The Provision of HPC Resources to Top Universities

Recently, the University of Melbourne is ranked #1 in Australia and #33 in the world, according to the Times Higher Education World University Rankings of 2015-2016 [1]. The rankings are based on a balanced metric between citations, industry income, international outlook, research, and teaching.

Although it is not a subject heavily reasearched, there is some evidence that the local provision of high performance computing correlates with improved research results [2]. This, of course, is evident from first principles. Ceteris paribus, if research is dependent on processing increasingly large datasets, then those research institutions that have that capacity will be more successful that those that do not. "Appearance on the Top 500 list is associated with a contemporaneous increase in NSF funding levels as well as a contemporaneous increase in the number of publications... The conclusion is that consistent investments in HPC at even modest levels are strongly correlated to research competitiveness."

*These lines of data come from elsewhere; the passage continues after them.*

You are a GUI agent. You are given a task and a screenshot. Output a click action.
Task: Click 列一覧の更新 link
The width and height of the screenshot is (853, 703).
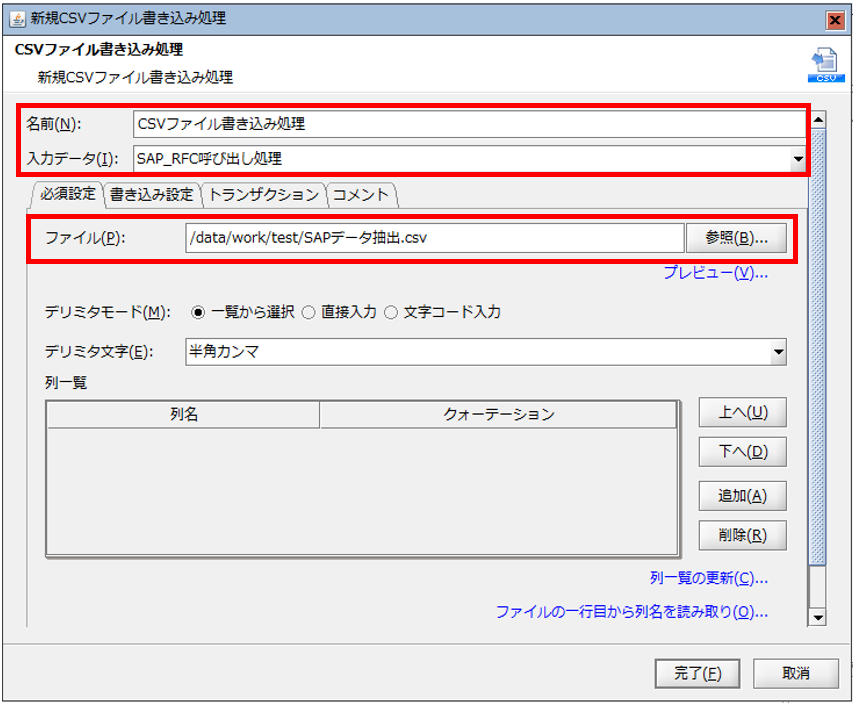tap(708, 578)
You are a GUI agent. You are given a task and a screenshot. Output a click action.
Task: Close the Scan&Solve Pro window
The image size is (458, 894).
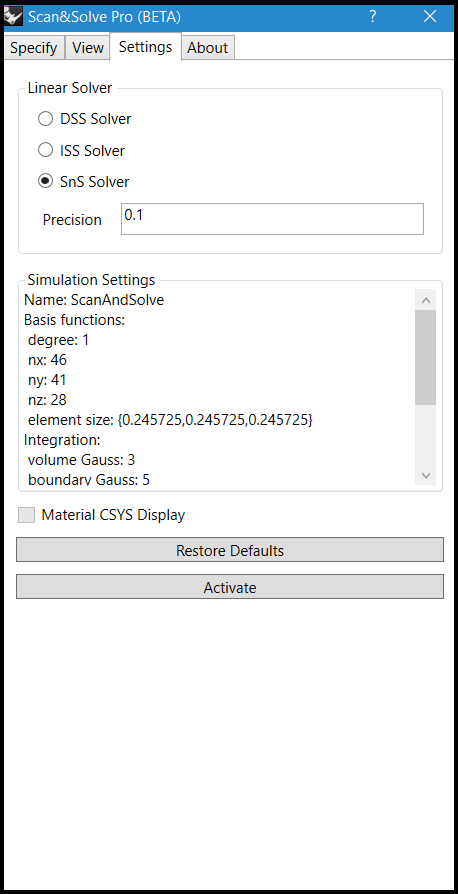[430, 17]
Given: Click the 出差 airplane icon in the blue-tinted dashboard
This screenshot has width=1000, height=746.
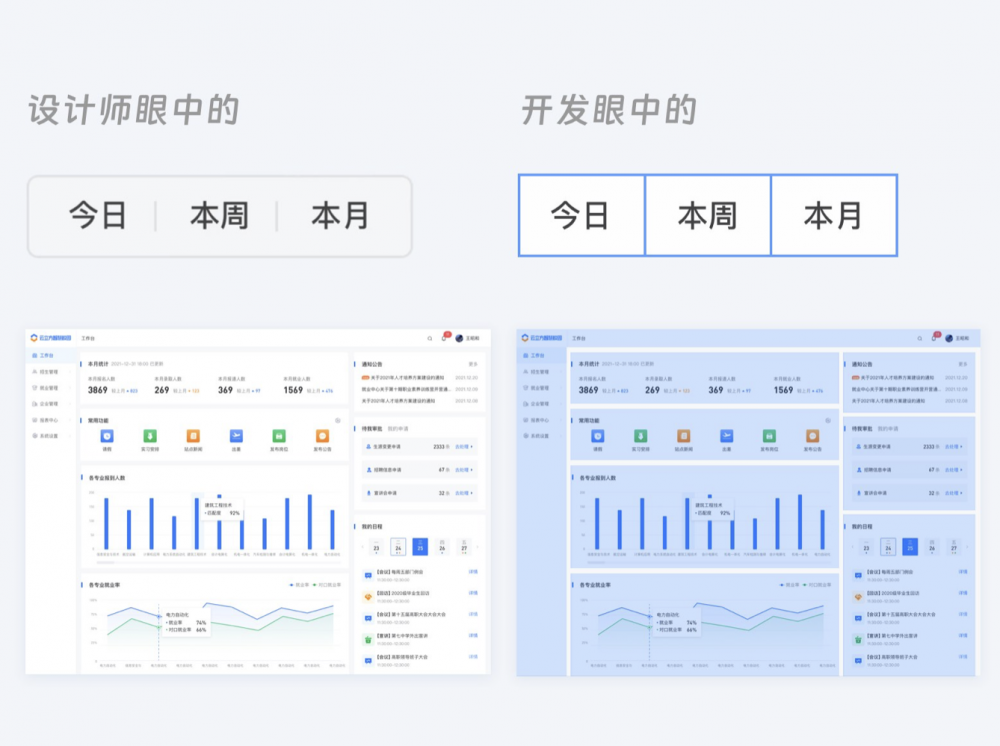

The following dataset compares the presence local HPC systems for general availability based on cores, and compares it to the Times Higher Education ranking. It's written in free text, and it's based on a manual search public records which is subject to human error. Nevertheless, it does give a reasonable idea of on-campus availability of compute resources. Some campuses are, of course, providers of national facilities as well, or they have close access to national facilities. The measure of cores is not taking into account age and clockspeed etc either, but with the broad brushstrokes being used here it is a reasonable to pretend that overall computational capacity is equivalent.

Cores are not, of course, the only metric that should be under consideration. Throughput is probably the most important, as that is what generates research. However given that figure is not readily available cores provides a prima facie indication of the dedication of the institution to HPC support. In this regard the University of Melbourne, considered to be the top-ranked university in Australia, lags behind the average of the rest of the Top 50 TLS list. The question is raised of course, where would the university be if it had a Top 50 average level of HPC computing resources.

1. University of Oxford. 7,650 cores total (c.f.,, plus access to national HPC facility Archer (UK National Supercomputing Service).

2. California Institute of Technology 21,600 cores

3. Stanford University. 13,000 cores, plus 2,040 GPUs (

4. University of Cambridge. 14,720 core , plus access to national HPC facility Archer (UK National Supercomputing Service).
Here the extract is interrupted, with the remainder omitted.